▶ _The problem_: Set down, word for word, the stretch of the Acinetobacter baumannii detection text from "Figure 2.Comparative. sensitivity" through "ATCC19606 are indicated.".

▶ _Source passage_:

Real-time fluorescence loop mediated isothermal amplification for the detection of Acinetobacter baumannii

Abstract

Background: Detection of Acinetobacter baumannii has been relying primarily on bacterial culture that often fails to return useful results in time. Although DNA-based assays are more sensitive than bacterial culture in detecting the pathogen, the molecular results are often inconsistent and challenged by doubts on false positives, such as those due to system- and environment-derived contaminations. In addition, these molecular tools require expensive laboratory instruments. Therefore, establishing molecular tools for field use require simpler molecular platforms. The loop-mediated isothermal amplification method is relatively simple and can be improved for better use in a routine clinical bacteriology laboratory. A simple and portable device capable of performing both the amplification and detection (by fluorescence) of LAMP in the same platform has been developed in recent years. This method is referred to as real-time loop-mediated isothermal amplification. In this study, we attempted to utilize this method for rapid detection of A. baumannii.

Methodology and significant findings: Species-specific primers were designed to test the utility of this method. Clinical samples of A. baumannii were used to determine the sensitivity and specificity of this system compared to bacterial culture and a polymerase chain reaction method. All positive samples isolated from sputum were confirmed to be the species of Acinetobacter by 16S rRNA gene sequencing. The RealAmp method was found to be simpler and allowed real-time detection of DNA amplification, and could distinguish A. baumannii from Acinetobacter calcoaceticus and Acinetobacter genomic species 3. DNA was extracted by simple boiling method. Compared to bacterial culture, the sensitivity and specificity of RealAmp in detecting A. baumannii was 98.9% and 75.0%, respectively.

Conclusion: The RealAmp assay only requires a single unit, and the assay positivity can be verified by visual inspection. Therefore, this assay has great potential of field use as a molecular tool for detection of A. baumannii.

Figure 1. The correlation between time to amplification and amount of target DNA.

The plot reported the fluorescence in millivolts (mV) on the Y-axis and time in minutes on the X-axis. 1, 100 ng/μL; 2, 10 ng/μL; 3, 1 ng/μL; 4, 100 pg/μL; 5, 10 pg/μL; 6, 1 pg/μL; PC, positive control; NC, negative control.

Figure 2.Comparative. sensitivity of the RealAmp and PCR assays for the detection of A. baumannii ATCC19606.

(A) The sensitivity of the RealAmp assay for the detection of A. baumannii ATCC19606. The plot reported the fluorescence in millivolts (mV) on the Y-axis and time in minutes on the X-axis. 1, 1×10⁷ CFU/mL; 2, 1×10⁶ CFU/mL; 3, 1×10⁵ CFU/mL; 4, 1×10⁴ CFU/mL; 5, 1×10³ CFU/mL; 6, 1×10² CFU/mL; 7, 1×10¹ CFU/mL; NC, negative control. (B) The sensitivity of the PCR assay for the detection of A. baumannii ATCC19606. 1, 1×10⁷ CFU/mL; 2, 1×10⁶ CFU/mL; 3, 1×10⁵ CFU/mL; 4, 1×10⁴ CFU/mL; 5, 1×10³ CFU/mL; 6, 1×10² CFU/mL; 7, 1×10¹ CFU/mL; NC, negative control. The number of colony forming units/mL (CFU/mL) of A. baumannii ATCC19606 are indicated.

Figure 3. The RealAmp assay for the detection of A. calcoaceticus–A. baumannii (Ac–Ab) complex.

The plot reported the fluorescence in millivolts (mV) on the Y-axis and time in minutes on the X-axis. 1, Acinetobacter baumannii ATCC19606; 2, Acinetobacter genomic species 13TU; 3, Acinetobacter genomic species 3; 4, Acinetobacter calcoaceticus; PC, positive control; NC, negative control.

▶ _Data records_:

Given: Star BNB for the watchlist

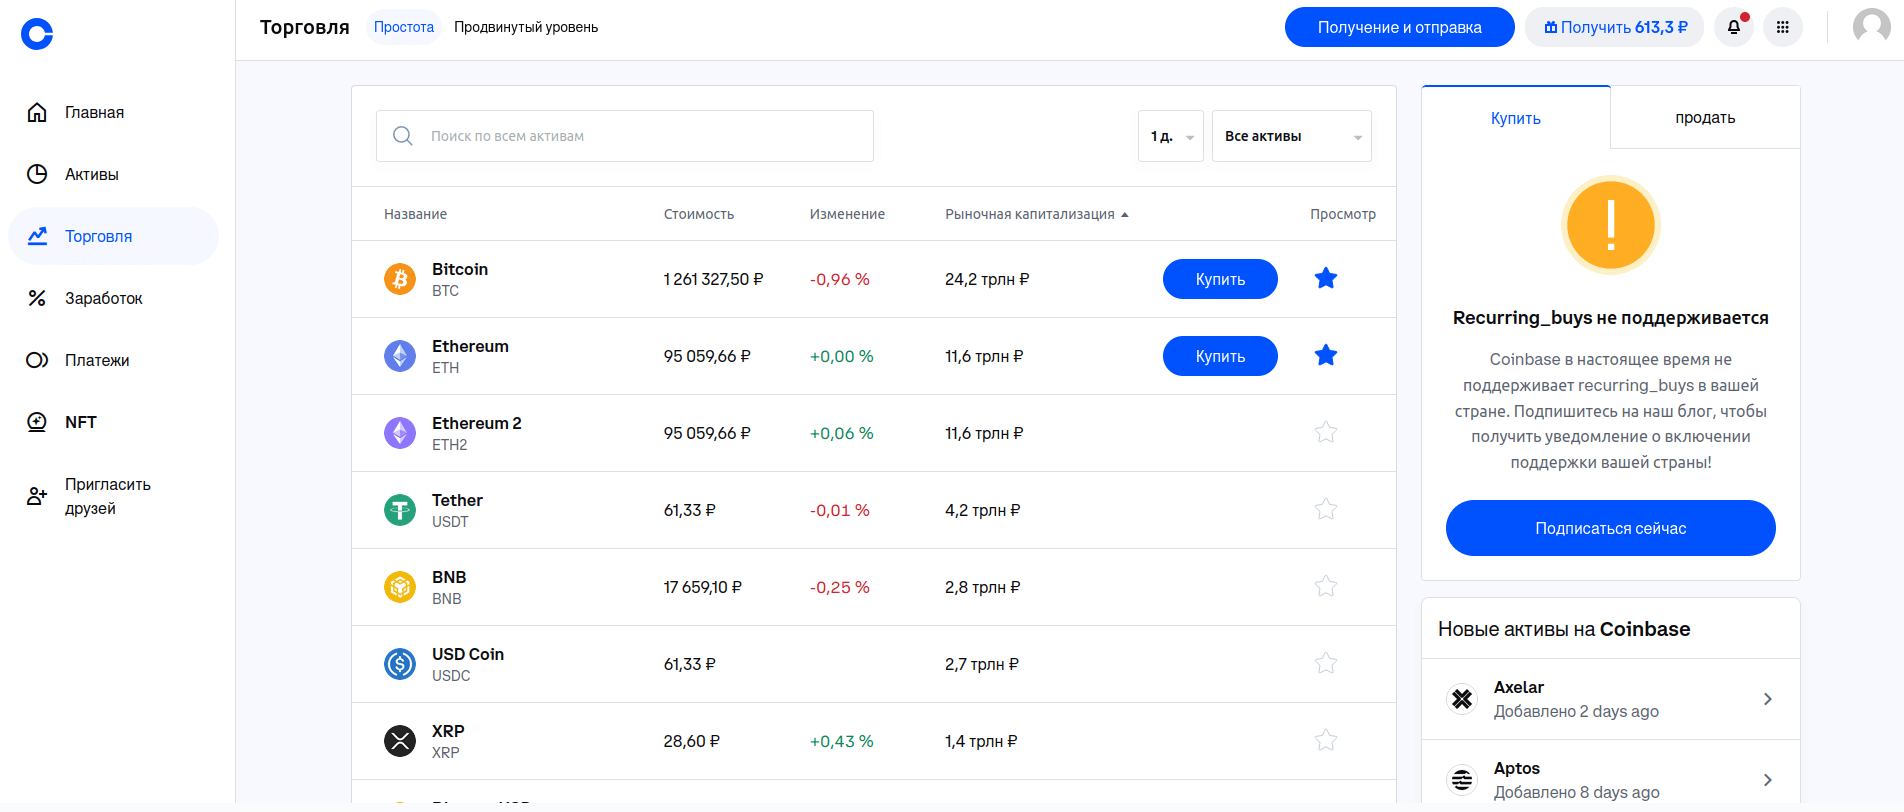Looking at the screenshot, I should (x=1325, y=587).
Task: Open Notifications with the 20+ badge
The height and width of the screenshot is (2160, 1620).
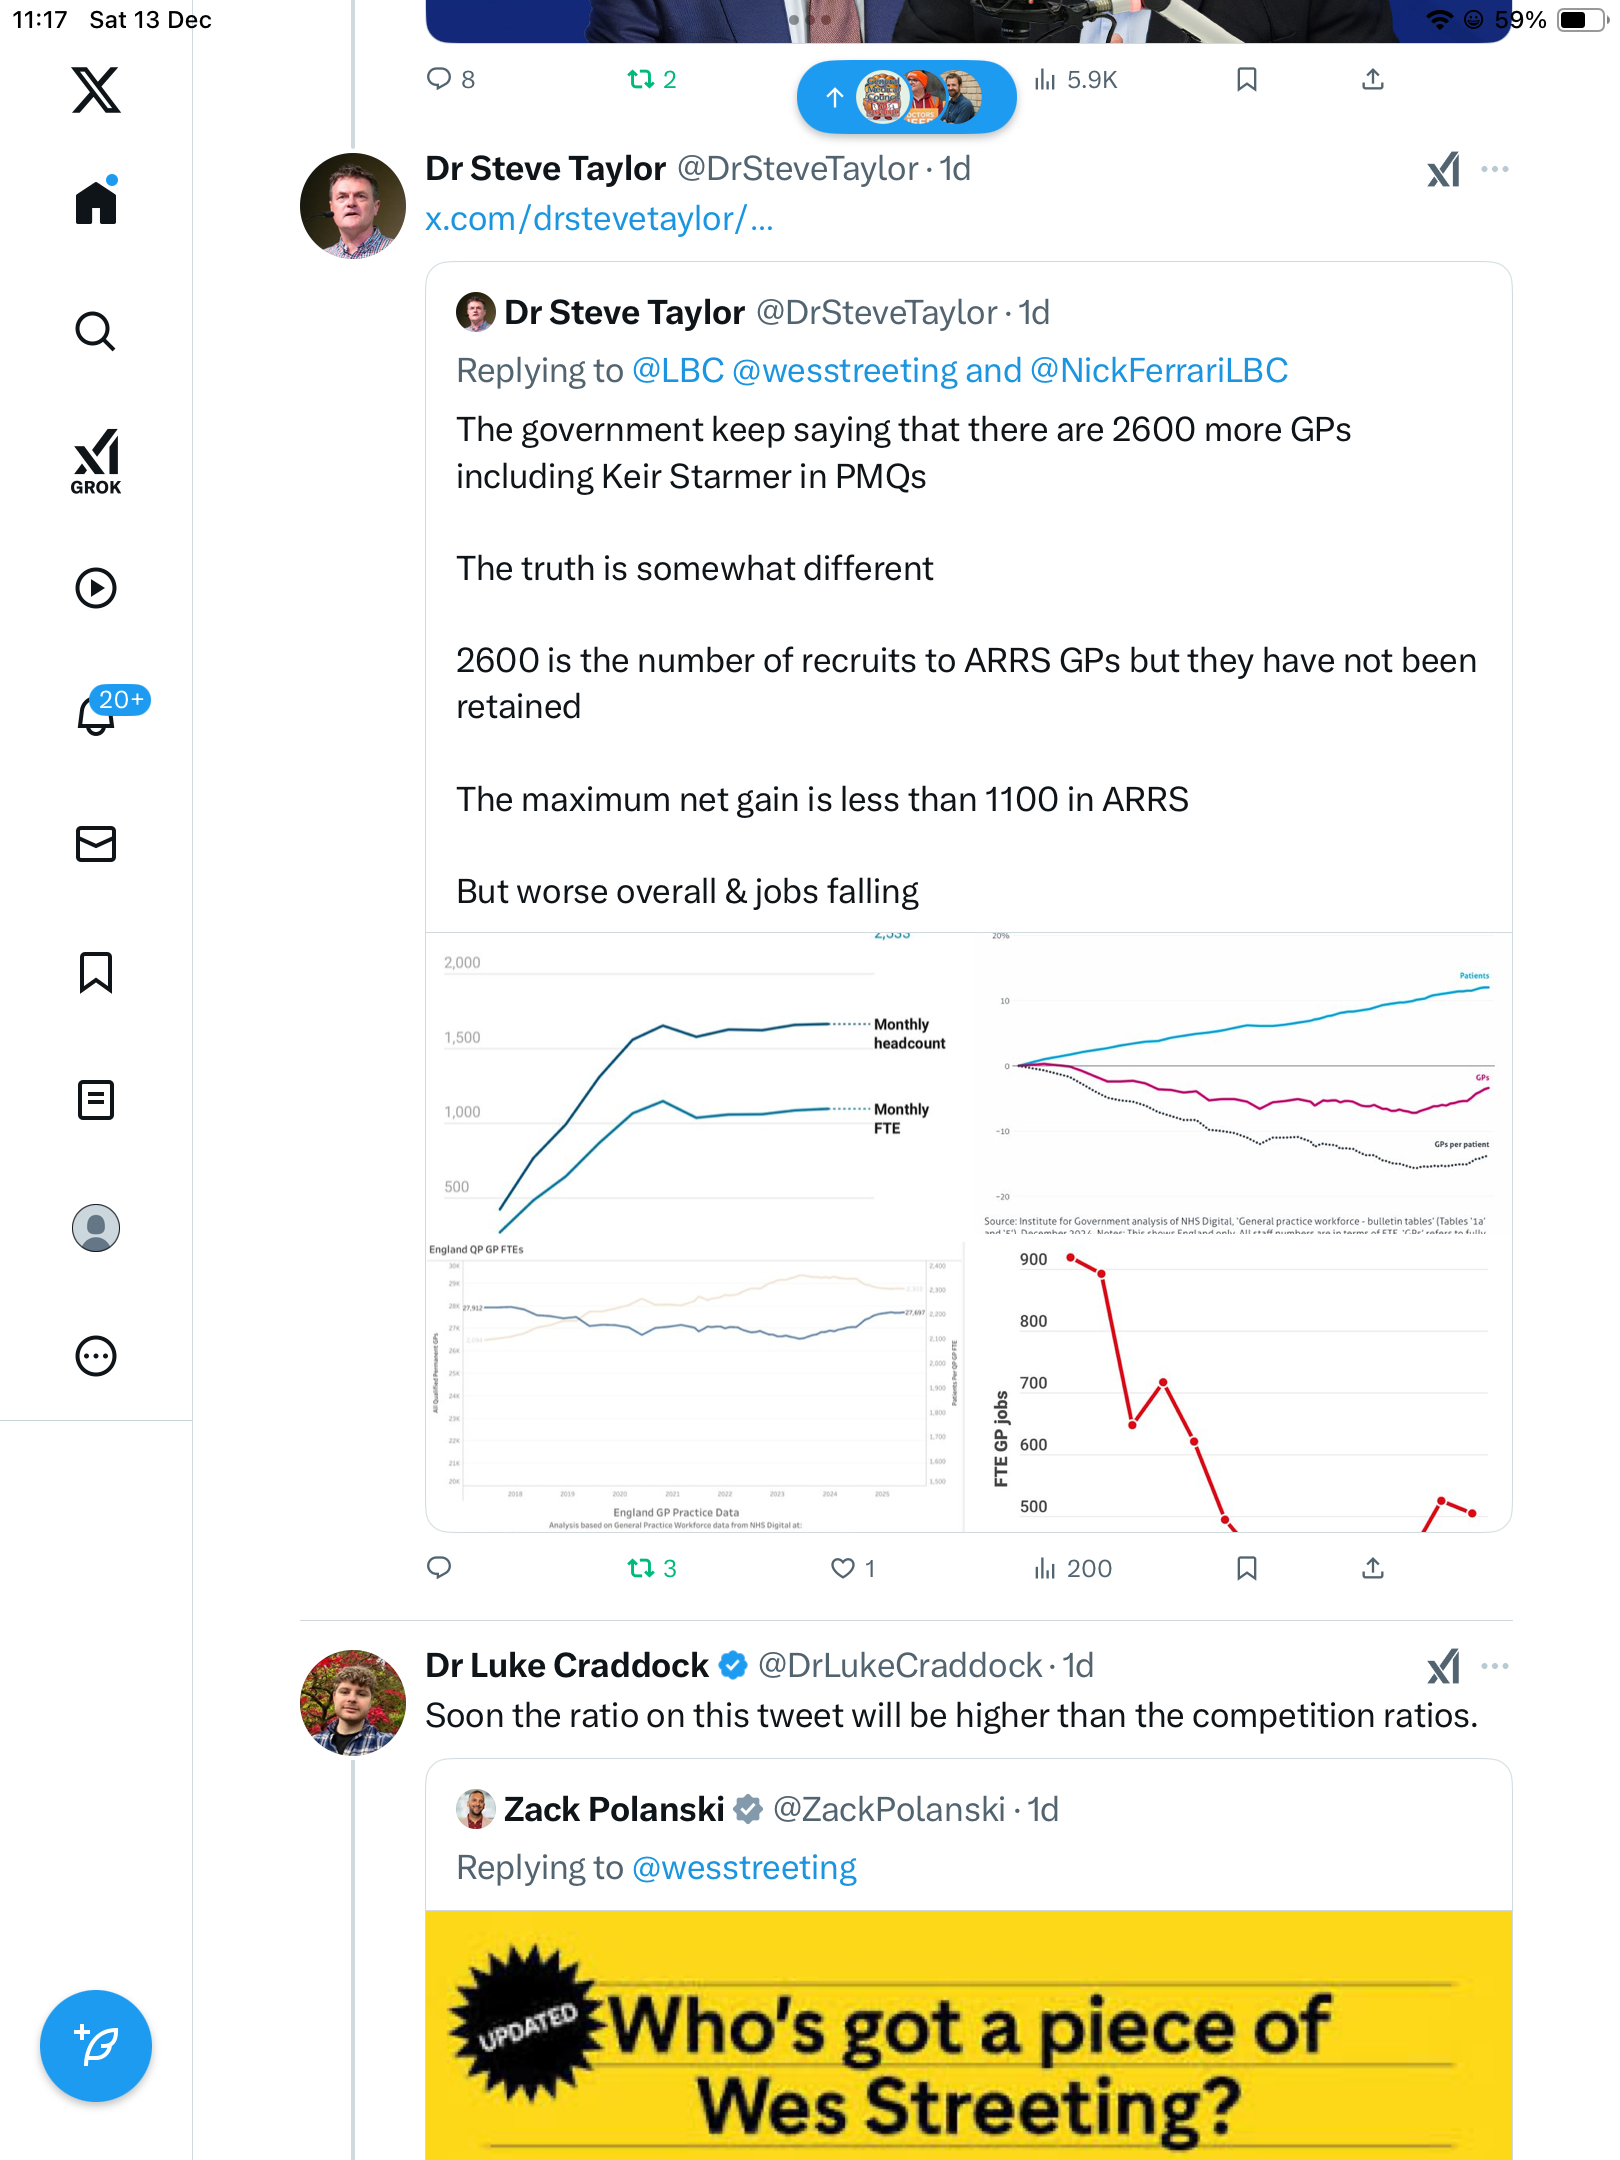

* * *

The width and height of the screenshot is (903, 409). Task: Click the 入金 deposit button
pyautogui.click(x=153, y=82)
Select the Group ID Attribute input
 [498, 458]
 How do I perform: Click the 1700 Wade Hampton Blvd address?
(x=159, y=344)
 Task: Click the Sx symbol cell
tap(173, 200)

--

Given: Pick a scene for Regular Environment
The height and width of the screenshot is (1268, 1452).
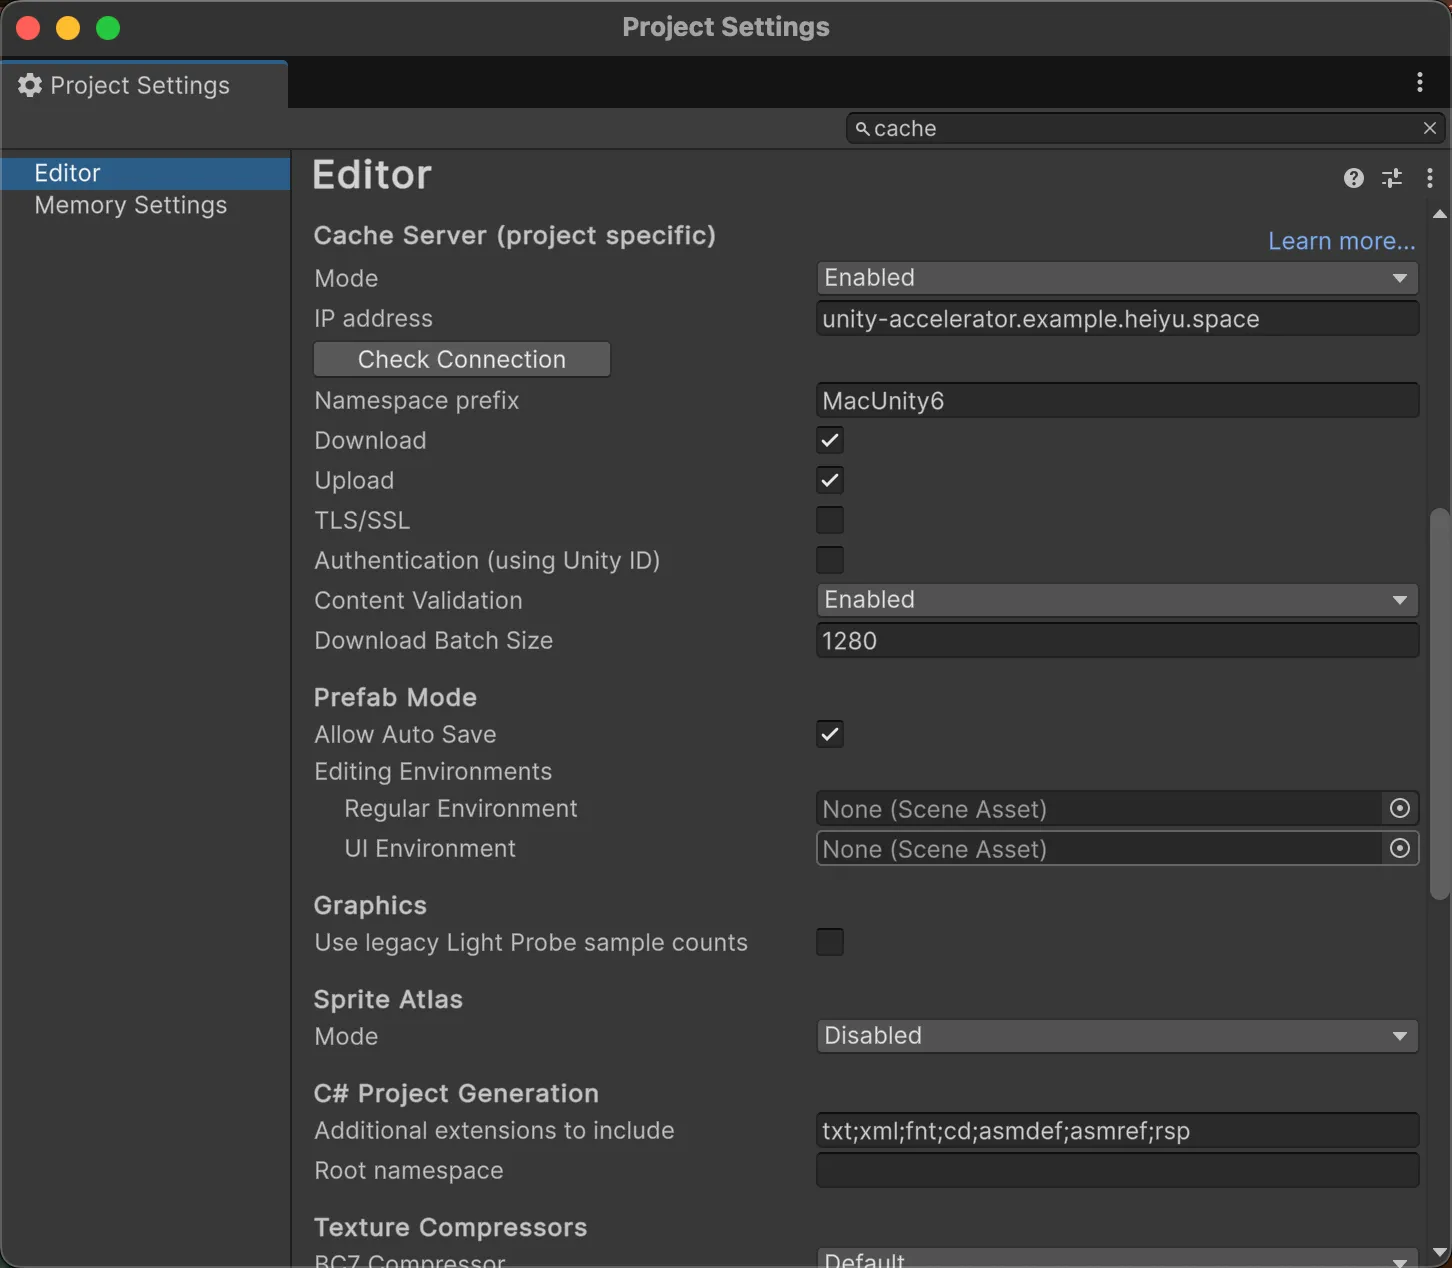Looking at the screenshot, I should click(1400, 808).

▶ _Task solution_:
Figure 2.Comparative. sensitivity of the RealAmp and PCR assays for the detection of A. baumannii ATCC19606.

(A) The sensitivity of the RealAmp assay for the detection of A. baumannii ATCC19606. The plot reported the fluorescence in millivolts (mV) on the Y-axis and time in minutes on the X-axis. 1, 1×10⁷ CFU/mL; 2, 1×10⁶ CFU/mL; 3, 1×10⁵ CFU/mL; 4, 1×10⁴ CFU/mL; 5, 1×10³ CFU/mL; 6, 1×10² CFU/mL; 7, 1×10¹ CFU/mL; NC, negative control. (B) The sensitivity of the PCR assay for the detection of A. baumannii ATCC19606. 1, 1×10⁷ CFU/mL; 2, 1×10⁶ CFU/mL; 3, 1×10⁵ CFU/mL; 4, 1×10⁴ CFU/mL; 5, 1×10³ CFU/mL; 6, 1×10² CFU/mL; 7, 1×10¹ CFU/mL; NC, negative control. The number of colony forming units/mL (CFU/mL) of A. baumannii ATCC19606 are indicated.